→ Instructions for the task
Repeat only the lines below from the one that contains "Screen dimensions: 548x355" through the final line, exactly. Omit pictures.
┏━━
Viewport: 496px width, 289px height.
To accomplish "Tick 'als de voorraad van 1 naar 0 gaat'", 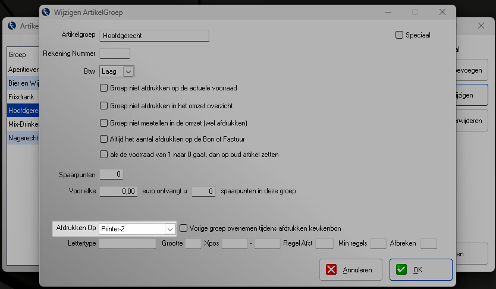I will [104, 155].
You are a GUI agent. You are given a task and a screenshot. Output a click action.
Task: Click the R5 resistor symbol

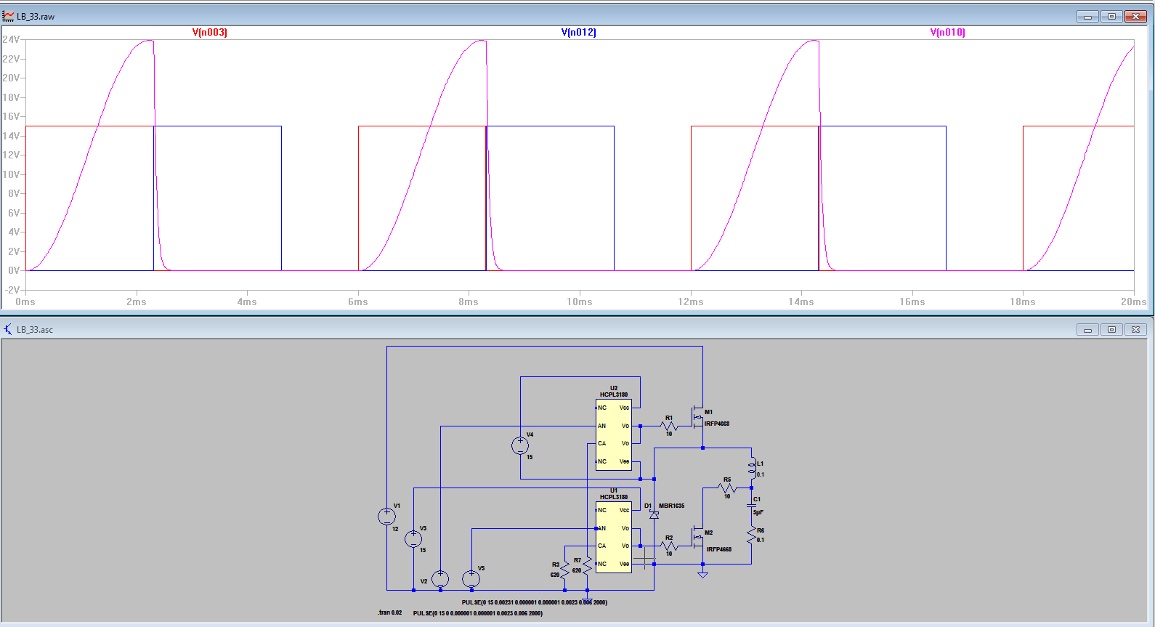pos(727,488)
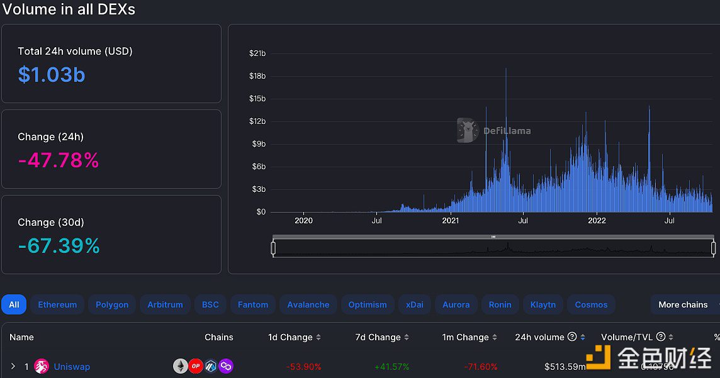Screen dimensions: 720x378
Task: Click the Polygon chain icon in Uniswap row
Action: click(225, 366)
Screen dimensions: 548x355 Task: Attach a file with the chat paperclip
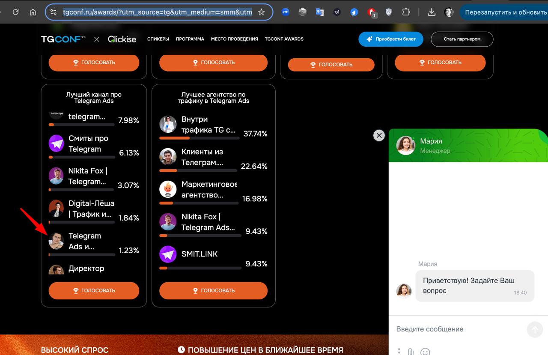411,352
┗━━
→ Problem solution
Screen dimensions: 548x355 Task: Attach a file with the chat paperclip
411,352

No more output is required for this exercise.